DIANA is an acronym for the northwest region of Madagascar and includes Diego, Antsohihy, Nosy Be, and Ambanja. It is the leading tourist destination in Madagascar with no shortage of airlines arriving and departing here daily. Influenced by a humid tropical climate, this area is rich in both land and underwater biodiversity. The volcanic based topography offers a unique landscape filled with jagged rocks, extensive caves, and underground rivers. Not-to-miss land-based adventures include zip lining across the karsts of Tsingy de l’Ankarana, hiking through Amber Mountain National Park with its unique wildlife, waterfalls, and dense rainforests, and exploring the white sands of untouched paradise on neighboring islands.
Though famous for its golden-eyed lemurs, the DIANA region of Madagascar is also home to a wealth of exotic underwater species.
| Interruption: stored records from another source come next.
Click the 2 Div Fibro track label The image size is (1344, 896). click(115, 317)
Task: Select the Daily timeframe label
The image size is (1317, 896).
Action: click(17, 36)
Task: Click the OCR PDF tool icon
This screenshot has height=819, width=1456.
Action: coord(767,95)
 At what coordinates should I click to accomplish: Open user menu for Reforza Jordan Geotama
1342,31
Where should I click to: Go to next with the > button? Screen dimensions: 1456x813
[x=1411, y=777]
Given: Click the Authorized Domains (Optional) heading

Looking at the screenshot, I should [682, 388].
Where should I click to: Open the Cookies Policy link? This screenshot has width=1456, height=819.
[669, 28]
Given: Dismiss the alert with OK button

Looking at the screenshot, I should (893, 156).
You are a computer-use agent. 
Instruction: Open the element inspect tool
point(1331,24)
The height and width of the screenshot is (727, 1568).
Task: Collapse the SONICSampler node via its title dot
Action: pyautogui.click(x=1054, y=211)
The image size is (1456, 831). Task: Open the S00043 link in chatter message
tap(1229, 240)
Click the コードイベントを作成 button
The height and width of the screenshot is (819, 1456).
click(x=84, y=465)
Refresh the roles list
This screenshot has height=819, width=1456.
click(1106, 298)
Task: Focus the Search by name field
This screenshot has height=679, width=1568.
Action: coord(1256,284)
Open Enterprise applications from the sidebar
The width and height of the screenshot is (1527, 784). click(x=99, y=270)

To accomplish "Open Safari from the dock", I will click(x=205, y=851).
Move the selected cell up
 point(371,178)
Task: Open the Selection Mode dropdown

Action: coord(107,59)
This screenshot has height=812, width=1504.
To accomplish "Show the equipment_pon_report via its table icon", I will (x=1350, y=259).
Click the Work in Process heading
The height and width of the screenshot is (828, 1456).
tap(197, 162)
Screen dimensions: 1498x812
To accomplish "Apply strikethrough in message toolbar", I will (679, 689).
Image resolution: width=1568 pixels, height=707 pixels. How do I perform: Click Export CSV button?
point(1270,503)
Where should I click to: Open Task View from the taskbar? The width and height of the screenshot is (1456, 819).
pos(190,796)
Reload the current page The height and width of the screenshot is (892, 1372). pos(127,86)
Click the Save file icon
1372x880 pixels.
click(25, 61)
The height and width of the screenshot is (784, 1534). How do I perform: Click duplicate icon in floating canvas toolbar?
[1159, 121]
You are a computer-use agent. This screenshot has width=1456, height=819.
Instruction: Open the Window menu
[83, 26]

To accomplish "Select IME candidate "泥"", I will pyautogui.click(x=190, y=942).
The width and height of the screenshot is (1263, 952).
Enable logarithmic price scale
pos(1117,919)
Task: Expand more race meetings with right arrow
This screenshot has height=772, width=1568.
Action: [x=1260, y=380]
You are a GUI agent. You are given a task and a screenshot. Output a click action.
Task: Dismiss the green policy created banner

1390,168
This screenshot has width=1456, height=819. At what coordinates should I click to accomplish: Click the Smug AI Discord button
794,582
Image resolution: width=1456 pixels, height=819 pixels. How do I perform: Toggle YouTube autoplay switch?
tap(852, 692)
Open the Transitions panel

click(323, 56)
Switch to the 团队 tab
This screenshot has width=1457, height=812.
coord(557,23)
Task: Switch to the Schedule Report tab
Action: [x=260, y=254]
The best diving in Madagascar is on and around Nosy Be, which consists of three large diving areas, each with its own specificities. Diving Nosy Be offers beautiful aquarium-like underwater views, exciting underwater plateaus, mysterious wrecks, and breath-taking drop-offs all covered in colorful gorgonians and coral formations. Diving in DIANA is also home to deep canyons and subterranean arches unlike any other. Top it all off with humpback whale sightings from July to October, whale sharks in September and November, and hammerheads in December and January; what more can an adventure-seeking diver ask?
Madagascar marine life abounds in priceless underwater riches. Diving in the DIANA region in the northwestern part of the island, you will observe the greatest coral diversity in Madagascar. These reef formations are home to 525 species of mollusks, including 11 species endemic to the Indian Ocean, and 463 species of fish, of which eight species are endemic to Madagascar. These waters are also home to 28 species of marine mammal, including the famous dugong. There are many nesting sites for green and hawksbill sea turtles on the islands’ beaches. The reefs abound with sharks, and, from July to October, humpback whales fill the water with their majestic songs. Whale shark season follows from September to October.